Graduate Alum Profile
ROBERT BRENNER
WWS '75, MPA '77
Director of the Office of Policy Analysis and Review,
U.S. Environmental Protection Agency,
Washington, D.C.

"In the fall of 1973, I entered the WWS undergraduate program, hoping to develop the skills I would need for a public service career. Two years did not even begin to exhaust the opportunities provided by the School, so I decided to continue in the graduate program where I benefitted greatly from coursework in economics, politics, and administrative leadership.

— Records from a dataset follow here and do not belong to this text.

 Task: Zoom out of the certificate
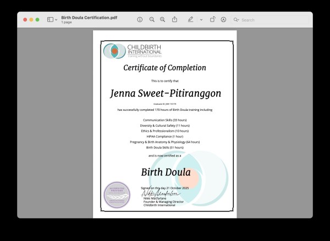tap(152, 19)
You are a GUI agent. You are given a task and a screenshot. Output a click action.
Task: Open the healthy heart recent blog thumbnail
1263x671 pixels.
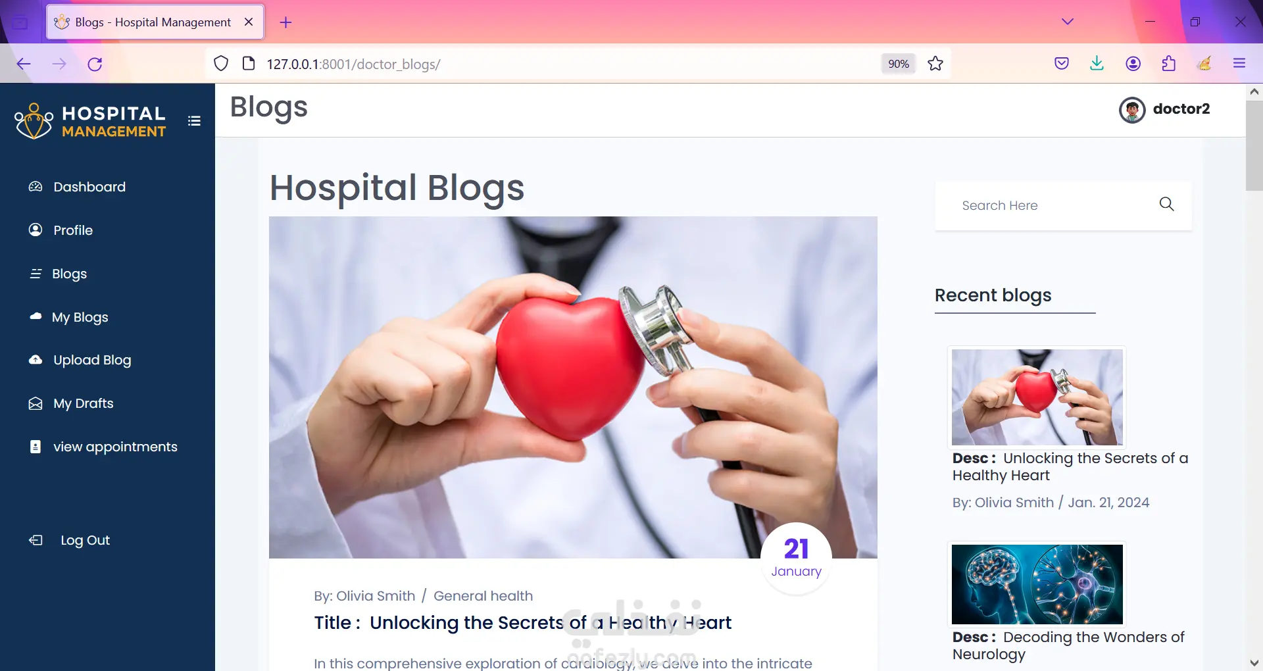[x=1037, y=397]
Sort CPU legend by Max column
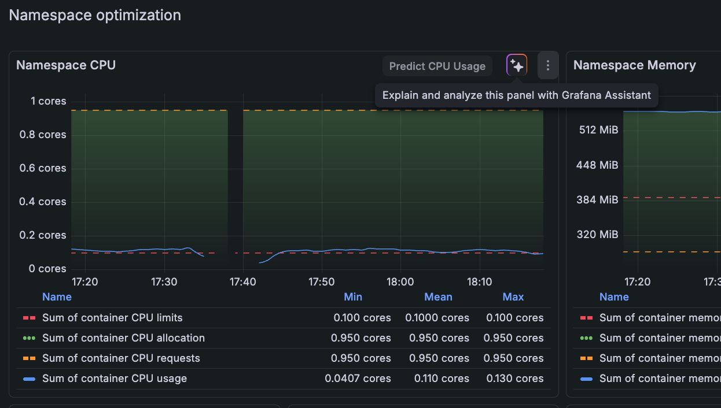Image resolution: width=721 pixels, height=408 pixels. click(x=513, y=297)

"I was also able to participate in a task force on policy responses to the 1973 Oil Embargo, work at the New Jersey State Energy Office, publish an article on the future of the electric utility industry, provide consulting services to a National Academy of Public Administration panel on energy facility siting, and help with the selection of Rockefeller Public Service Award winners in the area of energy and the environment.
"Princeton and WWS provided me with the tools and experience I needed to succeed in public policy work. And, thanks to the School's Office of Graduate Career Services and its incredible array of alumni contacts, I was able to turn those experiences into a position in the Policy Office at the Environmental Protection Agency--a job that enabled me to play a role in a public policy success story: the enactment and implementation of the Clean Air Act of 1990. The dramatic reductions in pollution from power plants, cars, trucks, buses, and factories are saving tens of thousands of lives and preventing hundreds of thousands of illnesses each year.

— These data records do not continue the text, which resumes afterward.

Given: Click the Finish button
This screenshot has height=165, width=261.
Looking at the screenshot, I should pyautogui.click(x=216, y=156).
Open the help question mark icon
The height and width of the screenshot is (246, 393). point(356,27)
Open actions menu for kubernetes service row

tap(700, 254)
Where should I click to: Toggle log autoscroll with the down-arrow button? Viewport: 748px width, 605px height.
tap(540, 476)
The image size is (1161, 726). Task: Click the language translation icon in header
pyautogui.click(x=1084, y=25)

"Much of this success stems from the pioneering use of public policy innovations such as negotiated rulemakings, market–based systems and other economic incentives, and an emphasis on promoting technology innovation.

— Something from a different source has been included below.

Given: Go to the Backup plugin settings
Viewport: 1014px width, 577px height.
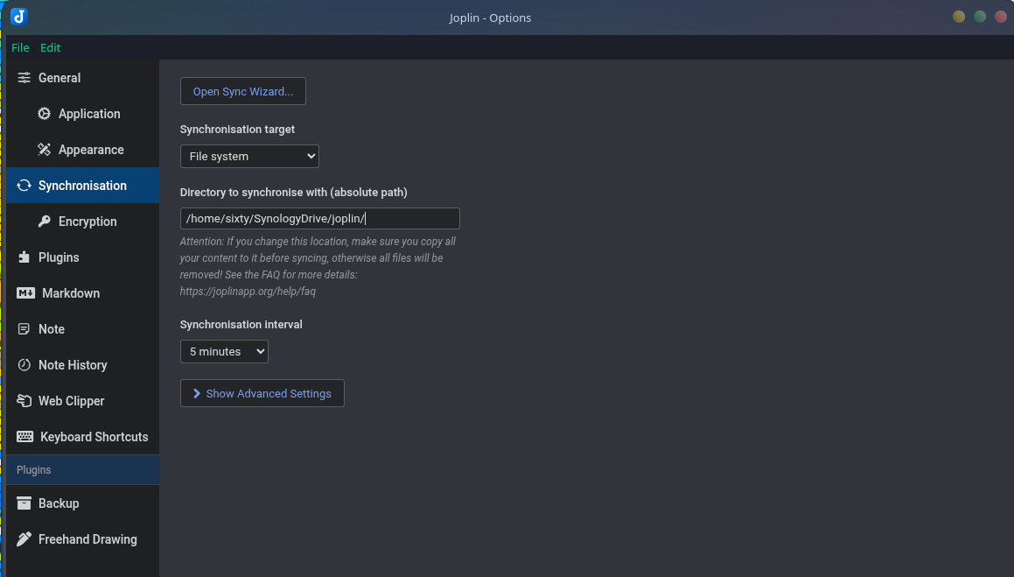Looking at the screenshot, I should (59, 503).
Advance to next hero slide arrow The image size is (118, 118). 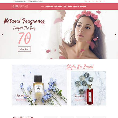click(115, 34)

"In my years at WWS, I especially enjoyed the opportunity to learn from (and play softball and tennis with) a talented and fun group of fellow students. And, when the opportunity arose to help develop the new Clean Air Act, I was able to convince my best friend from those days, John Beale M.P.A. '77, to join me in the effort. We are now both senior managers at the EPA, having worked together at the agency for close to 20 years. I will always be grateful to the Woodrow Wilson School for enabling me to work with exceptional people on a set of fascinating and important public policy challenges."